*** Extracted text ***

# Dryer AFCI/GFCI protected



## drspec (Sep 29, 2012)

99.9% of the time its a 240 v circuit?


----------



## Cletis (Aug 20, 2010)

*240*

240 can't arc ? dryer motor takes a neutral right


----------



## drspec (Sep 29, 2012)

I'm bored so ill play along.

Are 240 v circuits required to have arc fault protection?

I haven't seen a common trip arc fault since branch feeder afci isn't allowed.
Since combination arc faults are required now I'm still waiting for common trip ones to be sold. I do a lot of remodeling with mwbc and they would be really covenient.


----------



## Cletis (Aug 20, 2010)

*SErious*

I"m being serious here. I always strive to protect people and property when it comes to electrical. Don't take my word for it on dryer fires 

https://docs.google.com/viewer?a=v&...yhm0Qn&sig=AHIEtbQmcQKGX8Lb_BXICTXeD8kQrwCdjg


----------



## Dash Dingo (Mar 3, 2012)

drspec said:


> I'm bored so ill play along.
> 
> Are 240 v circuits required to have arc fault protection?
> 
> ...


Siemens and GE both make one.


----------



## Cletis (Aug 20, 2010)

*another*

another real life case example. I know many of you have seen this. This could have been prevented with a 2 pole afci 30 amp breaker. 

http://www.youtube.com/watch?v=JIuOno3uZow


----------



## Phase2Face (Oct 28, 2012)

Do arc faults work well on motor loads? I had a vacuum cleaner tripping an afci breaker so after that I learned of it as a bad idea.


----------



## drspec (Sep 29, 2012)

I have been BEGGING my Siemens supplier to start supplying a combination acfi breaker and he keeps claiming they arent available yet.


----------



## drspec (Sep 29, 2012)

Alot of the dryer fires I have seen were caused by lint buildup and not faulty wiring.


----------



## Dash Dingo (Mar 3, 2012)

Cletis said:


> I don't understand why dryers are not afci and gfci protected? They run at 75% for long periods of time, they have a metal enclosure, the box is in wood framing???


You must be talking electric dryers? 
They are not gfi protected because the cord is plugged in and never unplugged until the unit is replaced. It's not like a kitchen, bath, or outside recep that might have a person plugging or unplugging something in or out of it on a daily basis.


----------



## Cletis (Aug 20, 2010)

*..*

QBAG3030 Cutler Hammer I think


----------



## Cletis (Aug 20, 2010)

*?*



Dash Dingo said:


> You must be talking electric dryers?
> They are not gfi protected because the cord is plugged in and never unplugged until the unit is replaced. It's not like a kitchen, bath, or outside recep that might have a person plugging or unplugging something in or out of it on a daily basis.

***

- **Exercise**:
Continue the forum thread on AFCI and GFCI protection for dryer circuits, starting right after its last line.

*** Information given ***

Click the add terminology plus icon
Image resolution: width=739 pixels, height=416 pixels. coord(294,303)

***
*** Information given ***

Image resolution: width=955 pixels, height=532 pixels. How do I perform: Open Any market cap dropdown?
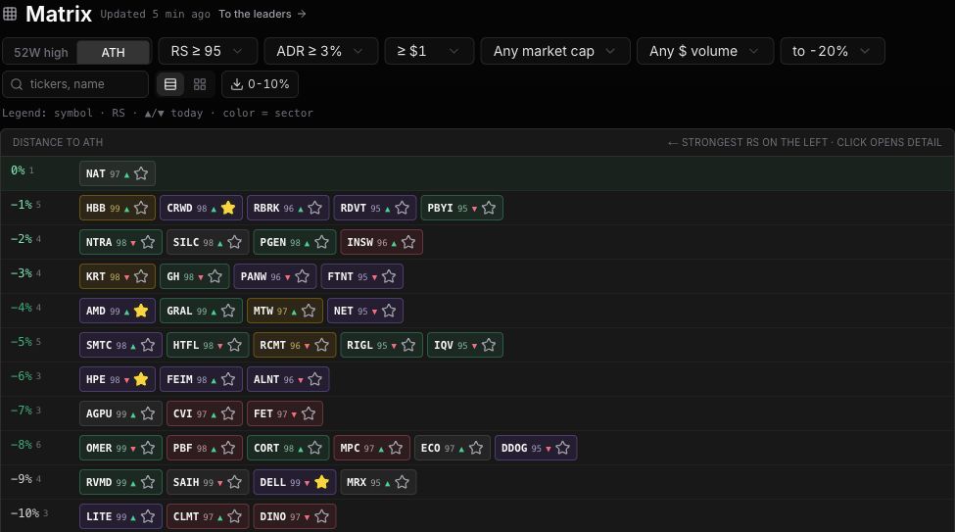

***
*** Information given ***

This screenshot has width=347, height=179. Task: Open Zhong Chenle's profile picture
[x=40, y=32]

***

- **Task result**:
commercial kitchen appliances are plugged in and never unplugged until unit is replaced too...and they have to be gfci protected ?


----------



## D-Bo (Apr 15, 2012)

Cletis said:


> commercial kitchen appliances are plugged in and never unplugged until unit is replaced too...and they have to be gfci protected ?


Not if they're 240v


----------



## bobelectric (Feb 24, 2007)

Another waste of internet air ways.


----------



## Cletis (Aug 20, 2010)

*..*



drspec said:


> Alot of the dryer fires I have seen were caused by lint buildup and not faulty wiring.


not true



D-Bo said:


> Not if they're 240v


correct. But, then you still need to worry more about the afci protection for residential


----------



## D-Bo (Apr 15, 2012)

Cletis said:


> not true
> 
> correct. But, then you still need to worry more about the afci protection for residential


No I don't. If its not required its not getting afci protection. You're looking for a solution to a problem that doesn't exist


----------



## Cletis (Aug 20, 2010)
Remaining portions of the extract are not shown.